• Tele2 Group CEO confirms intent to pivot away from the Dutch market, with focus on its ‘core’ territories.
  • Comments come with DT also pondering options.

Tele2 ready to pull T-Mobile Netherlands plug

Tele2 ready to pull T-Mobile Netherlands plug

Source: Nicole Baster / Unsplash

Deutsche Telekom’s junior partner Tele2 Group once again reiterated plans to shed its minority holding in T-Mobile Netherlands (TMNL) as an option to sell draws closer.

Speaking during Tele2’s Capital Market Day investor forum this week, Chief Executive Kjell Johnsen told analysts (via VIQ FD Disclosure) that the operator’s focus was on “crystallising maximum value in the Dutch asset” by offloading its 25% TMNL share.

While he also described TMNL as a “very, very nice asset”, Johnsen said the Swedish operator is honing focus on its operations in its “core” Nordic and Baltic Sea Region, which is why it does not see itself as “long-term strategic” player in the Dutch market.

Outside Sweden, Tele2 operating companies serve Estonia, Latvia, and Lithuania.


Tele2 executives have previously given strong indications it will exercise an option to sell its stake in TMNL after a “lock-up” period expires on 2 January 2022 — three years after the merger of Tele2 Netherlands with the Dutch telco in 2019 (Deutsche Telekomwatch, #69, #79, and #103).

Majority shareholder Deutsche Telekom, which holds the remaining 75%-stake, is also reportedly considering a private sale or flotation of TMNL (Deutsche Telekomwatch, passim).

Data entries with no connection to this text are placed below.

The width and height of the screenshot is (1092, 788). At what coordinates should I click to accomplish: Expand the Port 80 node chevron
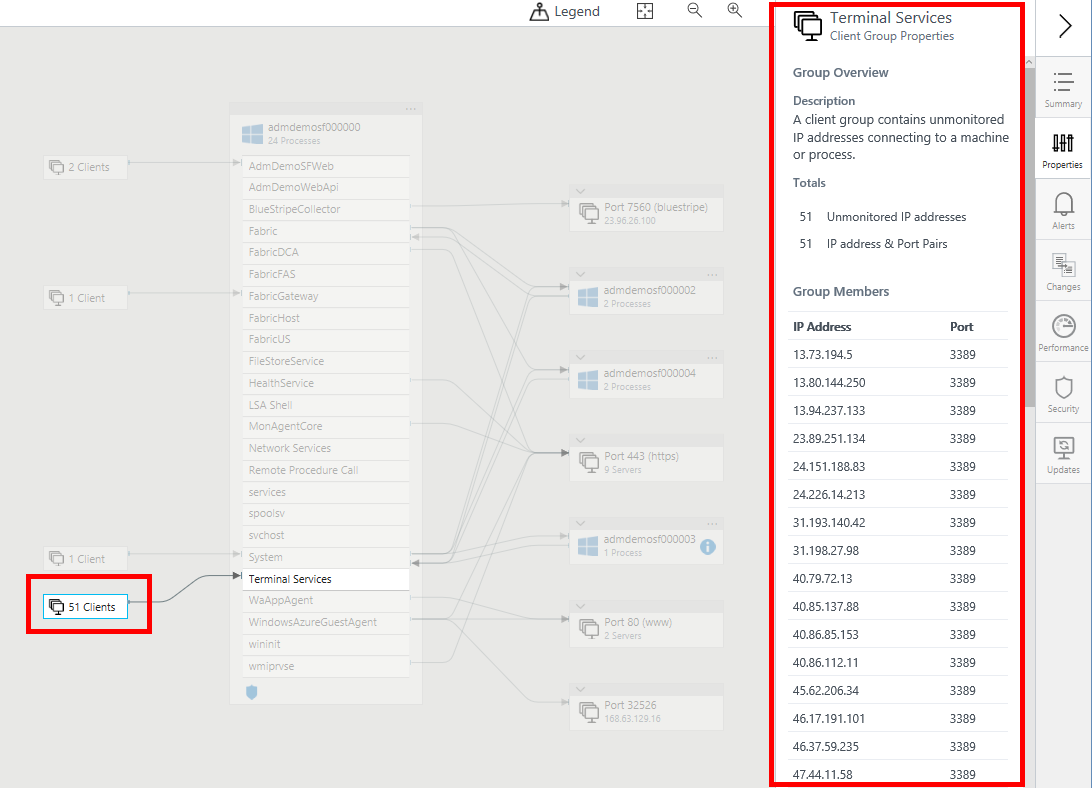(x=581, y=605)
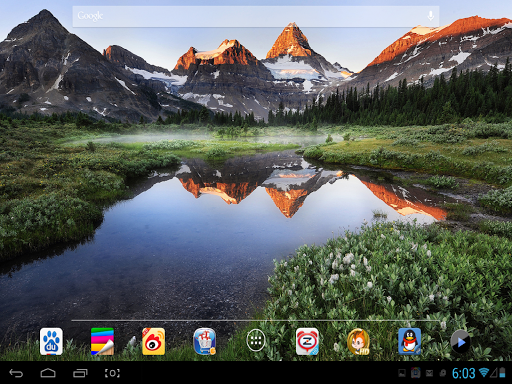The height and width of the screenshot is (384, 512).
Task: Open the Sina Weibo app
Action: [153, 341]

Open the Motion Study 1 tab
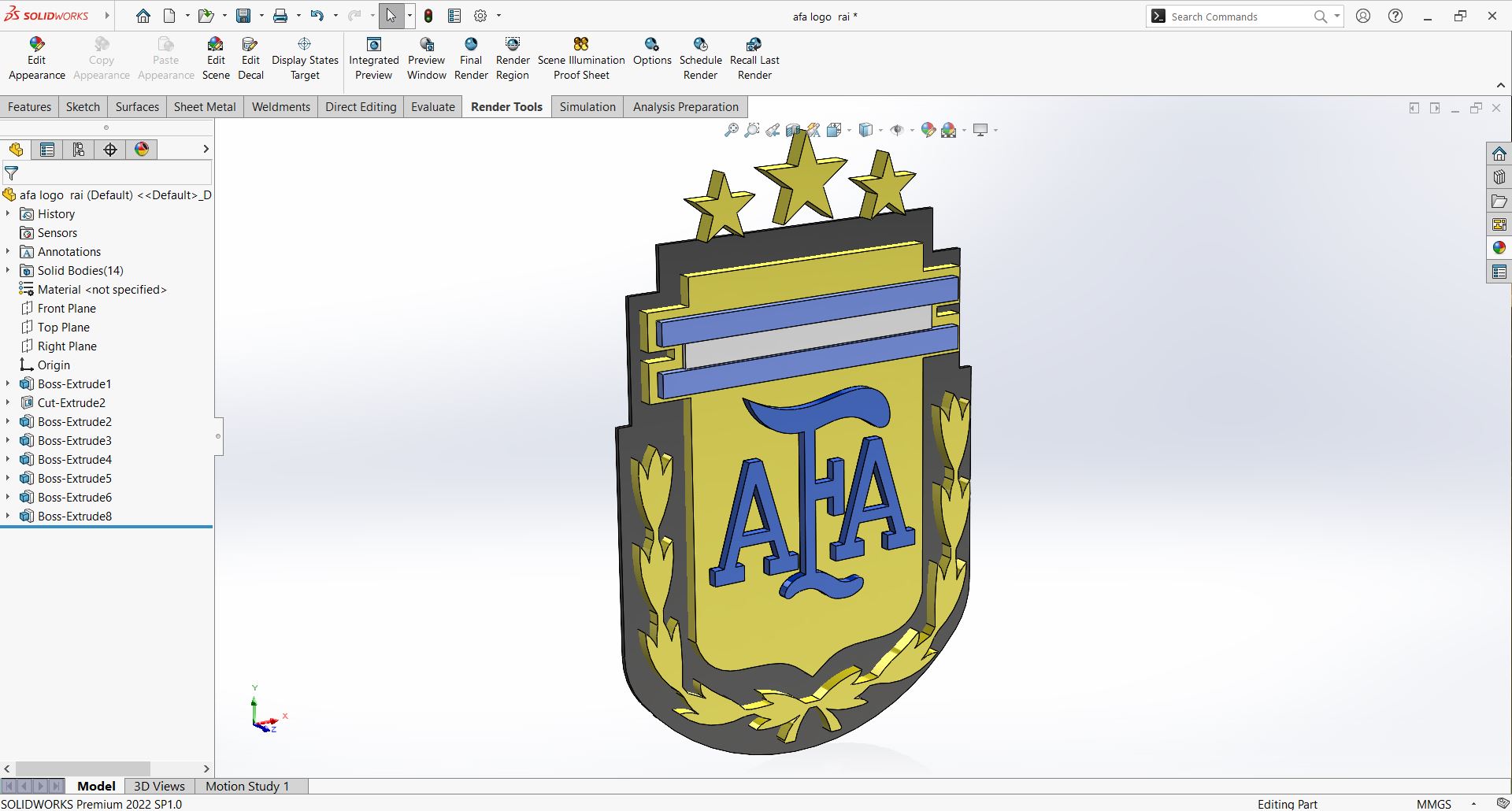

The Dutch NatCo sits under the umbrella of the Group’s USA & Corporate Development division, where much of the Group’s strategic M&A activity takes place.

Despite this, TMNL is somewhat of a success story for the Group and is now the country’s largest mobile network operator with a market share of between 30% and 35%, as per consultancy Statista. TMNL’s recent Q1 FY21 results, published in early-May 2021, showed an organic revenue rise of 5.2%.